What is required → From the article on cyber conflict below, reproduce word for word the passage starting at "Ledgett did not" and ending at "2016 election contest.".

─── Exercise text ───

NSA’s network defenders were aided in their fight by intelligence gleaned by the agency’s offensive hackers and other signal intelligence, Ledgett said, which reported on preparations the adversary nation hackers were making inside their own networks. The NSA team succeeded—eventually—in expelling the hackers from the U.S. government computer systems.
“It was about a 24-hour period of parry-riposte, parry-riposte, measure, countermeasure and so forth,” he said. “That was new. That’s a new level of interaction between a cyberattacker and a defender. … It was a little bit of a game changer.”
Ledgett did not name the adversary nation, but Russia is, by far, the likeliest possibility. He also did not name the breached system.
The exchange highlights the increasingly hot cyber conflict between the U.S. and its Russian adversaries that began ramping up well before the release of reams of sensitive emails stolen from the Democratic National Committee and the Hillary Clinton campaign that bedeviled the 2016 election contest.
FireEye CEO Kevin Mandia traces a major shift to about August 2014 when his company responded to a breach of a U.S. government agency. Instead of retreating as they normally do when investigators pop onto the breached network, Mandia said, the Russian government-linked hackers stuck around.
“They knew we were observing them, but didn’t go away,” Mandia said during a recent breakfast with reporters before a FireEye conference. “That was different … something changed then.”
Russian hackers also began spending less time cleaning up traces of their operation around then, he said, leaving clues they formerly would have erased.
Mandia declined to name the hacked organization. The timing makes breaches of the State Department and White House unclassified email systems a possibility.
Mandia described the shift in tactics as the beginning of a series of changes that included increased targeting of anti-Putin academics and eventually the release of hundreds of emails damaging to the Clinton campaign. The shift may not have reached its conclusion, he said.
“I sit here wondering, throughout my career, how many emails do I think the Russian government has stolen and how many of them have been posted online,” he said. “I would argue they’ve probably posted far less than 1 percent of 1 percent.”
That concern has been echoed since late 2016 by numerous lawmakers and members of the Obama administration who fear Putin will meddle in future U.S. elections if there are not additional consequences for his 2016 actions.
Also during Tuesday’s Aspen event, Ledgett firmly denied the suggestion by President Donald Trump and White House Press Secretary Sean Spicer that Britain’s spy agency GCHQ might have helped the Obama administration wiretap Trump Tower during the presidential campaign, calling it “categorically not realistic.”
Ledgett noted Trump and Spicer have both said they were quoting the speculation of a Fox News analyst rather than opining on their own behalf.
“They’d refuse to do it if asked, but they wouldn’t be asked,” he said, noting both nations' spy agencies are barred from helping the other break domestic laws.
Ledgett’s boss, NSA Director Adm. Michael Rogers, and FBI Director James Comey both testified Monday that there’s no evidence to support Trump’s claim that the Obama administration wiretapped Trump tower, a refutation supported by Republican and Democratic leaders of both congressional intelligence committees.

─── Recorded data ───

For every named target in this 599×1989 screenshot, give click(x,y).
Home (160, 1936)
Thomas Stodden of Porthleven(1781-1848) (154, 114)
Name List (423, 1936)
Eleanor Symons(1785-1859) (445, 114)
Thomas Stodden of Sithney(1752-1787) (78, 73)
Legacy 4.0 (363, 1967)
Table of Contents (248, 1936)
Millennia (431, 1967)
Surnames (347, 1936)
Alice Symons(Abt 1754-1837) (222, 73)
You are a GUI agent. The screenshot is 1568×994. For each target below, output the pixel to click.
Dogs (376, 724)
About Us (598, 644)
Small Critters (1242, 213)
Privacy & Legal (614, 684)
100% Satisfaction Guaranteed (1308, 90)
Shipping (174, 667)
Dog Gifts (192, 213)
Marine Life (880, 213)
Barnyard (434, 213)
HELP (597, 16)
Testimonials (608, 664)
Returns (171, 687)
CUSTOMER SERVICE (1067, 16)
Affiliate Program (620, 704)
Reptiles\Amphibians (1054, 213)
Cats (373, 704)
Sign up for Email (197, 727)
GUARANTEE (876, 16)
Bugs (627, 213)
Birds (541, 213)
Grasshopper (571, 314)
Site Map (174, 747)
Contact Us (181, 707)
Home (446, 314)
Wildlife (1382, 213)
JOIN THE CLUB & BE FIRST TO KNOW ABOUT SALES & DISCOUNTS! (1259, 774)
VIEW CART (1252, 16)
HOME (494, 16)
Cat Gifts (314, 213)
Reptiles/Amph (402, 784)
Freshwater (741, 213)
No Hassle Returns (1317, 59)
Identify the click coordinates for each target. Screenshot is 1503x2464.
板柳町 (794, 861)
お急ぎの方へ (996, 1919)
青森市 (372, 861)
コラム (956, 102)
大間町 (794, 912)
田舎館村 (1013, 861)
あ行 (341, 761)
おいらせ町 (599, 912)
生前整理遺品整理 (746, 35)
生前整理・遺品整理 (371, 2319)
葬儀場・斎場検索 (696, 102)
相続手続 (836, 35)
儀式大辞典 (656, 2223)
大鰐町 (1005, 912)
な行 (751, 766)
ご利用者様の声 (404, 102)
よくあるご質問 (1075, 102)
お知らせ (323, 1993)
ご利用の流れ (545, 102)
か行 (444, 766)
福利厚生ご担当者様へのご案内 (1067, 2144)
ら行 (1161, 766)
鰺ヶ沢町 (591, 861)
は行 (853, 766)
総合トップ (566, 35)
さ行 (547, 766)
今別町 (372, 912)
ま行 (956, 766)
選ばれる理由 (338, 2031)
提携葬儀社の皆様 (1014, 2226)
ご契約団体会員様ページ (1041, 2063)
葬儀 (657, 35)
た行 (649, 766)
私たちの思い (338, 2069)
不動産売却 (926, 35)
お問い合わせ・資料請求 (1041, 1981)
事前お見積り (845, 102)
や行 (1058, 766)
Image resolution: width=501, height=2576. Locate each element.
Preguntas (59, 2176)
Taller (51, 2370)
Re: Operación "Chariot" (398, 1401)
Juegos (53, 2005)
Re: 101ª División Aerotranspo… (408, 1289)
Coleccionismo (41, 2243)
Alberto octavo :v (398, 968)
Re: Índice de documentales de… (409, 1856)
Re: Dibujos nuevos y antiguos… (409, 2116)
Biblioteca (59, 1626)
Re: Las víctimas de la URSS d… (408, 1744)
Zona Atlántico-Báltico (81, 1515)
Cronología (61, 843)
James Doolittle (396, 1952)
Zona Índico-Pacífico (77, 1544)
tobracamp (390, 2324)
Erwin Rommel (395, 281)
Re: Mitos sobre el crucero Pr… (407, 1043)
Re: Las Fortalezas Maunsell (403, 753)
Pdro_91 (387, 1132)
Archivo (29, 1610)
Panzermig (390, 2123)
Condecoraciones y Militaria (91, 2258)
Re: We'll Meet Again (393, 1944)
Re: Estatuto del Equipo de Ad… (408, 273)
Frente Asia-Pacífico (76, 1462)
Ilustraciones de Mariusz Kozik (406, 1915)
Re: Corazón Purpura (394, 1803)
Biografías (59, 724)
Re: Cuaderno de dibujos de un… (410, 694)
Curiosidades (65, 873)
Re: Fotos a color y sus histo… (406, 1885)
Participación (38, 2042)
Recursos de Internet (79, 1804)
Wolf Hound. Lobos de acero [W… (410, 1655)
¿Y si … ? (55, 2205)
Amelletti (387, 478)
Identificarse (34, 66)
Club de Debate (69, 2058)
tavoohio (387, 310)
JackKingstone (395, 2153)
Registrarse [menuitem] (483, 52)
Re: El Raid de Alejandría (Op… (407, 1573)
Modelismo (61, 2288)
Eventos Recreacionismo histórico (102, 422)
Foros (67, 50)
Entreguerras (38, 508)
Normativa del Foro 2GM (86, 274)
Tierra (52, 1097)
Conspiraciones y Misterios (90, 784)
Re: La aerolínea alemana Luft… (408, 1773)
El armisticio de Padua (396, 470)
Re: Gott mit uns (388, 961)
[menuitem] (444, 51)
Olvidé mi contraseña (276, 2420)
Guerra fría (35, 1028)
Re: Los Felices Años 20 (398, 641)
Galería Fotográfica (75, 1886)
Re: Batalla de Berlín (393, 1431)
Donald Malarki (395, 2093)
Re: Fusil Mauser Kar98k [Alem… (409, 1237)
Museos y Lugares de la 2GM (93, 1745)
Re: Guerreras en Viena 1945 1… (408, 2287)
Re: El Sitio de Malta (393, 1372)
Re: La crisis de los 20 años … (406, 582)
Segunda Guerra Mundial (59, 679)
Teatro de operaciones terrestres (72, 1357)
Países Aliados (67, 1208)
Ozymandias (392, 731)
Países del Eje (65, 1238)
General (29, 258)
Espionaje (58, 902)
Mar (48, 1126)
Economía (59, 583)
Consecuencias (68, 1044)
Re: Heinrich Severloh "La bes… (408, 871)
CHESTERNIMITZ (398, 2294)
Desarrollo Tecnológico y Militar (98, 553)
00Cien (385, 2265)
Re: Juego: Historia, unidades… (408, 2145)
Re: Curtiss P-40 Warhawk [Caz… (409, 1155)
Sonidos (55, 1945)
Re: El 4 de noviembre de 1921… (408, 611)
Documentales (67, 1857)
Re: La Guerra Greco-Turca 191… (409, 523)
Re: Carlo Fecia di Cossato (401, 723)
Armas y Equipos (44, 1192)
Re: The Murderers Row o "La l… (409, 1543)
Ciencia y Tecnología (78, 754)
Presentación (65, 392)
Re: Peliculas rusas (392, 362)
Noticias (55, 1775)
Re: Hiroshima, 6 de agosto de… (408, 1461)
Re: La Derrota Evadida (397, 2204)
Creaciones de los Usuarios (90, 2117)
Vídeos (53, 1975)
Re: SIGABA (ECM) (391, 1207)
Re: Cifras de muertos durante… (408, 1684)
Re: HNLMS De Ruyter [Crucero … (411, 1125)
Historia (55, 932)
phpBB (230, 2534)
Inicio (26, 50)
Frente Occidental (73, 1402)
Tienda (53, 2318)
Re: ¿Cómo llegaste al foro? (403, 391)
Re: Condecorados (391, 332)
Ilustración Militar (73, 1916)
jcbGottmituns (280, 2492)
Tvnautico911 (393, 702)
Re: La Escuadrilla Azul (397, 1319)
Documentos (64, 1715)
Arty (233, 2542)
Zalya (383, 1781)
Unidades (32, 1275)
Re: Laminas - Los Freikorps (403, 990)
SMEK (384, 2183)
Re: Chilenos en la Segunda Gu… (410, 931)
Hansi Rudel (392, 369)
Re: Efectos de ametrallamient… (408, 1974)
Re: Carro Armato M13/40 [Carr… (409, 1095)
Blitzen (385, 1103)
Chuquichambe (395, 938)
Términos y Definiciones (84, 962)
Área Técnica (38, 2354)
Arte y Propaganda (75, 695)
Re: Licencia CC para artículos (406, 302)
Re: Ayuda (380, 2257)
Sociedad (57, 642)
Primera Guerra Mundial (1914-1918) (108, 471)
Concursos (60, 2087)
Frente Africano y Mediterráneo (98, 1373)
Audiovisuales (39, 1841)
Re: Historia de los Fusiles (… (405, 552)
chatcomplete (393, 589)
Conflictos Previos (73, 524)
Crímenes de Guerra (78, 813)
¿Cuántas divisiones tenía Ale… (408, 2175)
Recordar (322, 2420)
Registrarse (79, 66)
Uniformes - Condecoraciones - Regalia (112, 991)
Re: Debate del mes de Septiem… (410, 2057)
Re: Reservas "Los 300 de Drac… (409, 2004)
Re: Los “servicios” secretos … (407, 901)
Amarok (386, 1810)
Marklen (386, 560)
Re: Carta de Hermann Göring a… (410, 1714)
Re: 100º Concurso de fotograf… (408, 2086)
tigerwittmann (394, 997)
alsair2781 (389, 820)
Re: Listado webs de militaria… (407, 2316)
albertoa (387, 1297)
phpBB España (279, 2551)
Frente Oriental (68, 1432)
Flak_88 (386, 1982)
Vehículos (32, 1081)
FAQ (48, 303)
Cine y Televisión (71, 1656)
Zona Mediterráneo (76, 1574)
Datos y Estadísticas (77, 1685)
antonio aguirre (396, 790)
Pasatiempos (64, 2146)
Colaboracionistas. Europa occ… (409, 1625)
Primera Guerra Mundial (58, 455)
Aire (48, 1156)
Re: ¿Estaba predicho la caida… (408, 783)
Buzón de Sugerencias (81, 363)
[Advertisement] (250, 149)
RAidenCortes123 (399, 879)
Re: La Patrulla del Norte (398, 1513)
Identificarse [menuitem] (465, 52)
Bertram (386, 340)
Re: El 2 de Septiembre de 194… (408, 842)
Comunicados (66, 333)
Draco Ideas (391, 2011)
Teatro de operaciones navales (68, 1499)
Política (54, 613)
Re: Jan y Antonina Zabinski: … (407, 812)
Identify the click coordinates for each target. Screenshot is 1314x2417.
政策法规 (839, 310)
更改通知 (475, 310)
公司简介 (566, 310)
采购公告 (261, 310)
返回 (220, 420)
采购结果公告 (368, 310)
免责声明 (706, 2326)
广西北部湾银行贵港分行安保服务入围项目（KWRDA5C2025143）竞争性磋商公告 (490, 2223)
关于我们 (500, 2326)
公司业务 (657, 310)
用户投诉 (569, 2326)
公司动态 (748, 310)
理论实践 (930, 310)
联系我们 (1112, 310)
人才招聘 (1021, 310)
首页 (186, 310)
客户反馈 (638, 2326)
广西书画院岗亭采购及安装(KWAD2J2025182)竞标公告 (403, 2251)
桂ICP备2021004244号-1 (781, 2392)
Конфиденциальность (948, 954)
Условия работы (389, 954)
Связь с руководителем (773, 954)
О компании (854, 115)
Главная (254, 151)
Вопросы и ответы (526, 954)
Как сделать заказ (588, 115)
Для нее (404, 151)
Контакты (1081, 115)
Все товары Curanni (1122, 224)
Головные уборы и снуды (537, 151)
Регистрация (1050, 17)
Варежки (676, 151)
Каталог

───

Answer to the exercise →
Ledgett did not name the adversary nation, but Russia is, by far, the likeliest possibility. He also did not name the breached system.
The exchange highlights the increasingly hot cyber conflict between the U.S. and its Russian adversaries that began ramping up well before the release of reams of sensitive emails stolen from the Democratic National Committee and the Hillary Clinton campaign that bedeviled the 2016 election contest.